Im ersten Teil hatten wir geklärt, wie das heutige Nordvietnam Teil eines südchinesischen Reiches unter der Führung von Zhao Tuo (vietn: Trieu Da) wurde. Zhao hatte Nordvietnam erobert, aber die Mythen und Geschichtenlage machten aus dieser Eroberung eine zwar tragische, aber legitime Episode: König An Duong hatte schließlich die magische Schildkrötenklaue verloren, sein Untergang war damit zwangsläufig. Für die vietnamesische Bevölkerung änderte sich wenig.

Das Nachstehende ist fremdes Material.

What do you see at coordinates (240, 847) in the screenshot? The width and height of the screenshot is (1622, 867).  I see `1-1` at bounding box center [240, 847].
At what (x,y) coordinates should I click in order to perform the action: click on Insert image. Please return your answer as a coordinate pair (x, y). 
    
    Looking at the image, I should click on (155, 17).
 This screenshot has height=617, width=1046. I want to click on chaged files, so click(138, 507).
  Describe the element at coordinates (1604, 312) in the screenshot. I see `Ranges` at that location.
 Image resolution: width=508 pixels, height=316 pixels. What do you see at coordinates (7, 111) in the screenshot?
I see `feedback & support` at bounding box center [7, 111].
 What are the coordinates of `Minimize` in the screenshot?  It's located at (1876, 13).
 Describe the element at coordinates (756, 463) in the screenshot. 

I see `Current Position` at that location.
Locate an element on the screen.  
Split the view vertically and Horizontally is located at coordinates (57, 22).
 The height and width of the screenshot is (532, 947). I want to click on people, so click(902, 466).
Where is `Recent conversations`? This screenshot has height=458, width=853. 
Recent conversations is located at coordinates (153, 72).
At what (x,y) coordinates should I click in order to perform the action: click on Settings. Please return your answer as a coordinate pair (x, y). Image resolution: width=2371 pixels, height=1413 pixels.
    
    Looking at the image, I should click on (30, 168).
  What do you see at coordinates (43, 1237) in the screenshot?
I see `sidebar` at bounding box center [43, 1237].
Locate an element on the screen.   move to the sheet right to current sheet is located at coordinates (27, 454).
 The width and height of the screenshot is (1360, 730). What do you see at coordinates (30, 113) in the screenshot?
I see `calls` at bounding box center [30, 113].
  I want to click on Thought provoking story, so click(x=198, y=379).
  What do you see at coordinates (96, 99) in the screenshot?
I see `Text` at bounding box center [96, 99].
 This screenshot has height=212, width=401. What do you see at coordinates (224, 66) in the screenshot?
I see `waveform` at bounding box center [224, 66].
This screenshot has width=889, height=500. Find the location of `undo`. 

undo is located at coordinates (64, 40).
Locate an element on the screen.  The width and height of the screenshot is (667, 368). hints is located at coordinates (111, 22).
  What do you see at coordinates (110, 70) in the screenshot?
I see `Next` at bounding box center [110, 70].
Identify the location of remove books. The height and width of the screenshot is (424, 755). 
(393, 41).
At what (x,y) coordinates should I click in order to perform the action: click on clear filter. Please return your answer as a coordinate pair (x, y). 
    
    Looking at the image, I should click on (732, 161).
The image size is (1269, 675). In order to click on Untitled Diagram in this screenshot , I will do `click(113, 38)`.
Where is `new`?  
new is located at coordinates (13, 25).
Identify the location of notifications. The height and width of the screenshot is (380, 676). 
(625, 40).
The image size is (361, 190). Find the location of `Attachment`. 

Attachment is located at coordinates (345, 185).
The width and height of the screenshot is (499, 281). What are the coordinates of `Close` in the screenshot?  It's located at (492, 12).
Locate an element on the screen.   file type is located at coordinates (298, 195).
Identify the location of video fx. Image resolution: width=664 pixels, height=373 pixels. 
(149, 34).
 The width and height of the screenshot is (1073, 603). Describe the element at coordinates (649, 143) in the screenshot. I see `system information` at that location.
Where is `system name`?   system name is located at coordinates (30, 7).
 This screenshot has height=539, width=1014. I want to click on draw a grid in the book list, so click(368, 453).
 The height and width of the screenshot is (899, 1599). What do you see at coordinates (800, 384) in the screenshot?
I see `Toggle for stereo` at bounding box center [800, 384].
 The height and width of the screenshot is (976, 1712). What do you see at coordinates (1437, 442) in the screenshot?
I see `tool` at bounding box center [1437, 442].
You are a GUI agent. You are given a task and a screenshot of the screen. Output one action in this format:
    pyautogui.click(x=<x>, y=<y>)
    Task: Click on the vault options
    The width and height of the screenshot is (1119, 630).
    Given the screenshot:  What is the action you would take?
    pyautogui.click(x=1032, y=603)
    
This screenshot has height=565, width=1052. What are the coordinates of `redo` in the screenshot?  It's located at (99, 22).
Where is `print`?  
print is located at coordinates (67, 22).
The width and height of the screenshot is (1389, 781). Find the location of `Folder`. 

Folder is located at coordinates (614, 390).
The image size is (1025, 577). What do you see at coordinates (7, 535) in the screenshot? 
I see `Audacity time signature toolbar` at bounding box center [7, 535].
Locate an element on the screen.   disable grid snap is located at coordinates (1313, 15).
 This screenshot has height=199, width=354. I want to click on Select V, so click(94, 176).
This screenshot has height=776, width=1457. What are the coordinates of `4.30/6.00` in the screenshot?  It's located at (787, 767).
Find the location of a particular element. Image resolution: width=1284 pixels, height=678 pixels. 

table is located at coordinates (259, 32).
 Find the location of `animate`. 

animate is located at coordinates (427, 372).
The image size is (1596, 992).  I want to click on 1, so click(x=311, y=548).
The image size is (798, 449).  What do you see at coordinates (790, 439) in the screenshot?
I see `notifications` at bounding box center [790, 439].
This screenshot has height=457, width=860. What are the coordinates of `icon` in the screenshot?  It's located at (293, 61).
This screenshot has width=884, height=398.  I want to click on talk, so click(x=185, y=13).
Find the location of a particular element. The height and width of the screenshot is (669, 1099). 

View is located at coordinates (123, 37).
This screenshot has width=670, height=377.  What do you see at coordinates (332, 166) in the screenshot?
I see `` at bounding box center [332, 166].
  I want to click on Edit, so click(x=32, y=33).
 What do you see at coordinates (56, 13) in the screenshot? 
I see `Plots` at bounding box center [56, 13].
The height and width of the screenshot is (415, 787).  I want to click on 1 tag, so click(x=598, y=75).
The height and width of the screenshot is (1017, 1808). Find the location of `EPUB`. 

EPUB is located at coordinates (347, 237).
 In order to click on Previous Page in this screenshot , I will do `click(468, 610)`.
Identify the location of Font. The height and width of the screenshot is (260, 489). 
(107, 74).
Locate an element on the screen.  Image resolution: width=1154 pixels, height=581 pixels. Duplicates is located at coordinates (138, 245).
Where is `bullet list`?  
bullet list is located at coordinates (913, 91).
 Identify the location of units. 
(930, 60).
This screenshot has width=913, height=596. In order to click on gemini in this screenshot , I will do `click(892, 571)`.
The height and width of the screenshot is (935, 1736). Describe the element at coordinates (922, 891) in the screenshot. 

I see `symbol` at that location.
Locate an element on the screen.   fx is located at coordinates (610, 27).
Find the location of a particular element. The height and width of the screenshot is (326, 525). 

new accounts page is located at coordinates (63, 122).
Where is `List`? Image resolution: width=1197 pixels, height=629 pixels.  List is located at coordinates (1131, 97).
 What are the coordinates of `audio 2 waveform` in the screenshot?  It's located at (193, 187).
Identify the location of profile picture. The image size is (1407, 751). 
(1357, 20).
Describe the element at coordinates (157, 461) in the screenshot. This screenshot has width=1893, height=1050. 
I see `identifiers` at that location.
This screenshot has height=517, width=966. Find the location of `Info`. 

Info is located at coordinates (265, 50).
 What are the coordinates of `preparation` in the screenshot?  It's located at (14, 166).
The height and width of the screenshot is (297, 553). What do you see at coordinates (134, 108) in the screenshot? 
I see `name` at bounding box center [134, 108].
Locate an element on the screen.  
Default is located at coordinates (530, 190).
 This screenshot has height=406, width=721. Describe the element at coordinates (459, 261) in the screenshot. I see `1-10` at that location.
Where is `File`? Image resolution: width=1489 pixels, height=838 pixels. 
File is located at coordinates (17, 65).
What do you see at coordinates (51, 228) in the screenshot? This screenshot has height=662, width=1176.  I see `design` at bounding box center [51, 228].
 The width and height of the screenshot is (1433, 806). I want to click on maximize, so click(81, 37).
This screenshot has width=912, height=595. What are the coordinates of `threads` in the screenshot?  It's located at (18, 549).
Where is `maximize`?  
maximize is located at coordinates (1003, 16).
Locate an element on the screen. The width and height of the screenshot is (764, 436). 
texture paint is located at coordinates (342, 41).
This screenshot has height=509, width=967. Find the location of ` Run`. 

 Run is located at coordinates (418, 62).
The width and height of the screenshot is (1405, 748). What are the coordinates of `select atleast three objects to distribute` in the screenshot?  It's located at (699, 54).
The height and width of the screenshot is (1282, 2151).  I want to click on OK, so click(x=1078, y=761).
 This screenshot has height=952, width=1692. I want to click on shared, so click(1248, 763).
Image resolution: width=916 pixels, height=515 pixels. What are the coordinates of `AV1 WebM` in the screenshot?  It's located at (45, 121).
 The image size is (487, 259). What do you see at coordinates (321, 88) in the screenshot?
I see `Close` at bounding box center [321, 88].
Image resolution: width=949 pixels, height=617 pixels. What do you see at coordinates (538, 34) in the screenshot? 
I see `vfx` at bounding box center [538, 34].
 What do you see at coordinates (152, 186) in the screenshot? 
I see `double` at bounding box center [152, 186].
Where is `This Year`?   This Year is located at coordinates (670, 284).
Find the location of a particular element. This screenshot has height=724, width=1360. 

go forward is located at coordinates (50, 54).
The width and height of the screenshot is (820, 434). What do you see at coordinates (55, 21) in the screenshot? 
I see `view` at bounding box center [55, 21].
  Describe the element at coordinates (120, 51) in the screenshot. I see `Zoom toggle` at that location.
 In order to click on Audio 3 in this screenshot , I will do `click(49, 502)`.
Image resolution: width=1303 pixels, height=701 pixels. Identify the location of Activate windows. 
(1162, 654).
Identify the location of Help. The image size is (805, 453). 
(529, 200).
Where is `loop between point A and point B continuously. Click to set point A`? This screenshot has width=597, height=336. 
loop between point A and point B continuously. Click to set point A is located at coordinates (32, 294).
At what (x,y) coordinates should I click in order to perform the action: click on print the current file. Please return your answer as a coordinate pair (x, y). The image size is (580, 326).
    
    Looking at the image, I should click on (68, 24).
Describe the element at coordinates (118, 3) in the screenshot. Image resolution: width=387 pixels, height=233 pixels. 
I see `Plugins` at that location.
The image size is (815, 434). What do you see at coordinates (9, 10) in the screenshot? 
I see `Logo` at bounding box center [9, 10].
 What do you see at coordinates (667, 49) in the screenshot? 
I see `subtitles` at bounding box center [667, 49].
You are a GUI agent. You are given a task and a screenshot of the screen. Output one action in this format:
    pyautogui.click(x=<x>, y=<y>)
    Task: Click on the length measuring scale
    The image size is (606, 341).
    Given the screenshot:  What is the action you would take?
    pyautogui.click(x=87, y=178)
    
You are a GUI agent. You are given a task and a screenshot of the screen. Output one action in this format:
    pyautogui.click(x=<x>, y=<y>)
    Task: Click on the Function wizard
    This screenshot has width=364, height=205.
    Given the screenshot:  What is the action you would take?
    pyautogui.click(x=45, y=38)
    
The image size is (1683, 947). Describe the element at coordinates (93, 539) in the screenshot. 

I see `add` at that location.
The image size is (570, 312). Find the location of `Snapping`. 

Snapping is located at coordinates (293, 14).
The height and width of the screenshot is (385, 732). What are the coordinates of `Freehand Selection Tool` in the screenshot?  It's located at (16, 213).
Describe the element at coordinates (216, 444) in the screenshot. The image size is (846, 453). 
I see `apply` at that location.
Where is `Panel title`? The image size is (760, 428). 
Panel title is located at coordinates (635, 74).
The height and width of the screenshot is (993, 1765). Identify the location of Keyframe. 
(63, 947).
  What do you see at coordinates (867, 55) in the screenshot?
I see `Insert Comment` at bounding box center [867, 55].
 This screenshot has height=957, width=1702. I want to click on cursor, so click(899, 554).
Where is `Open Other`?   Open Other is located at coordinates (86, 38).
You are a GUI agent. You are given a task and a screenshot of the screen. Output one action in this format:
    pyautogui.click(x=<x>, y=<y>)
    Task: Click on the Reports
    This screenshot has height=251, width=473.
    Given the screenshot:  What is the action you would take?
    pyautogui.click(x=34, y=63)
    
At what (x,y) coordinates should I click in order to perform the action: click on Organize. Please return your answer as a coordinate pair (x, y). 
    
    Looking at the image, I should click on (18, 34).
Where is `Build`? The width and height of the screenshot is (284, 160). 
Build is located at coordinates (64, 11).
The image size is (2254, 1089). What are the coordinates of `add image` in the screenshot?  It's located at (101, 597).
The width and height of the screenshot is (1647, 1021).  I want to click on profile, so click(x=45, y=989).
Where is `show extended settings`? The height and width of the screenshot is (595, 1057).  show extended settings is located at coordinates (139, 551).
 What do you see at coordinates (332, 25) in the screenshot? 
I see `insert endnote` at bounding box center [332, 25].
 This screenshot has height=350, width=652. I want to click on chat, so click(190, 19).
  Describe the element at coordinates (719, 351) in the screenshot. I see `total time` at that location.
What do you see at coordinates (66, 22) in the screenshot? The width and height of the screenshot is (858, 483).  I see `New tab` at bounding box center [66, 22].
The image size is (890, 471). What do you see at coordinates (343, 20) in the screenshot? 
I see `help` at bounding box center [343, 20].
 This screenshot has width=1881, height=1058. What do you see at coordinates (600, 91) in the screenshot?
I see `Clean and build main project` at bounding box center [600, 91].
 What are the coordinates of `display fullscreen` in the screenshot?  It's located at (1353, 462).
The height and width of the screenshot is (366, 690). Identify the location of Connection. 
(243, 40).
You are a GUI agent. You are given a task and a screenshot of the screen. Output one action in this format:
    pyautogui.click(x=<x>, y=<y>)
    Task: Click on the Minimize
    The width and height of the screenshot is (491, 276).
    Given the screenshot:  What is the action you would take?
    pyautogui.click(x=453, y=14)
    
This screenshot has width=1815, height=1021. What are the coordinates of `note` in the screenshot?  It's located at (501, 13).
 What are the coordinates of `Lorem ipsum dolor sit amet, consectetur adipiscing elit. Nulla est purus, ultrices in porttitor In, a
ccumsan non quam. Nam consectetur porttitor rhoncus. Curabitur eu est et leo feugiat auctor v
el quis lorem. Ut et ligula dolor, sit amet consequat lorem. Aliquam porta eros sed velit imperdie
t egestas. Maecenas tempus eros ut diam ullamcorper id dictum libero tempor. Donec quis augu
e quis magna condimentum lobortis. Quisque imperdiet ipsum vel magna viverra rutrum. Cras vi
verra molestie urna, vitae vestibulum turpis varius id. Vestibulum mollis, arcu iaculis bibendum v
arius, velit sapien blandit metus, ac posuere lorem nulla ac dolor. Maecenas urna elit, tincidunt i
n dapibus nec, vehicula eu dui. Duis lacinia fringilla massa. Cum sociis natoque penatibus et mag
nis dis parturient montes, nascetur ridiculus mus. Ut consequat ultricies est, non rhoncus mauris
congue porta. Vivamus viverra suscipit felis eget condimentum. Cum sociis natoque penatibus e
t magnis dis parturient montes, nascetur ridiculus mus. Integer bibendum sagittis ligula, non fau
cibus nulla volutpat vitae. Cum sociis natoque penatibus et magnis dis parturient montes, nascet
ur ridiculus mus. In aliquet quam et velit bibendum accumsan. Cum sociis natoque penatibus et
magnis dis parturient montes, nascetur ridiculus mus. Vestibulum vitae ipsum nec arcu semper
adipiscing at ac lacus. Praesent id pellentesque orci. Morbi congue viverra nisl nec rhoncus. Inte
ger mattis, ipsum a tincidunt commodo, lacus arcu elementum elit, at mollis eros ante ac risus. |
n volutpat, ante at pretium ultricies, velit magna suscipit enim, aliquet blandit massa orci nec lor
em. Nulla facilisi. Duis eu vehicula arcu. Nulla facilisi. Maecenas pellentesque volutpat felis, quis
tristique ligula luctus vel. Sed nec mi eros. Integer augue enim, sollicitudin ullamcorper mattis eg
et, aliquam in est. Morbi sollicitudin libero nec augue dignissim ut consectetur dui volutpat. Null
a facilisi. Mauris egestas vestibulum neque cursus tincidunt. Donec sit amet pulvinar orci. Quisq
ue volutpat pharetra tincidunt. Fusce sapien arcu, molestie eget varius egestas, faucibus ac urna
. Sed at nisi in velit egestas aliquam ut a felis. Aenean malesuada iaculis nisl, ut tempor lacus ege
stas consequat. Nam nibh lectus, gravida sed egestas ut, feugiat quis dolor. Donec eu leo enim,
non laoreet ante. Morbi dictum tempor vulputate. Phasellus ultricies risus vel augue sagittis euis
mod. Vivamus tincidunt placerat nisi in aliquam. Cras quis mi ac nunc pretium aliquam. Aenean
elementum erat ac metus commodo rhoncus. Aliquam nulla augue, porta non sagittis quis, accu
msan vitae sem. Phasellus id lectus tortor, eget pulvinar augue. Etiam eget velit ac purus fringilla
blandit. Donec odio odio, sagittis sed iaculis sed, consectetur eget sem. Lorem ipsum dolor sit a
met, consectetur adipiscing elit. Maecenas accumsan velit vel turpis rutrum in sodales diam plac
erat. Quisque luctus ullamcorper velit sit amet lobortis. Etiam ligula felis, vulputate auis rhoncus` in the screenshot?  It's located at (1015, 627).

Auf dieser Karte kann man sehr schön die Ausmaße des Reiches sehen, dass „Nan Yue“ genannt wurde. „Nan“ steht für Süden, und Yue oder Yüe war der Sammelbegriff der Chinesen für verschiedene Stämme in dieser Region. Im Vietnamesischen wurde daraus „Nam Viet“, also grob übersetzt: „südliche Viet-Völker“. Es ist das erste Mal in der Geschichte, dass der Name „Viet“ für die Vietnamesen auftaucht. Ursprünglich nannten sich die Vietnamesen, wie im ersten Teil gezeigt, anders. Aber im Laufe der Jahrhunderte übernahmen sie offenbar den von den Chinesen geprägten Begriff für sie. Die Hauptstadt von Nan Yue lag übrigens verständlicherweise nicht im Gebiet des heutigen Vietnams, sondern weiter nördlich: Im Gebiet der heutigen südchinesischen Stadt Guangzhou, früher auch bekannt als Kanton.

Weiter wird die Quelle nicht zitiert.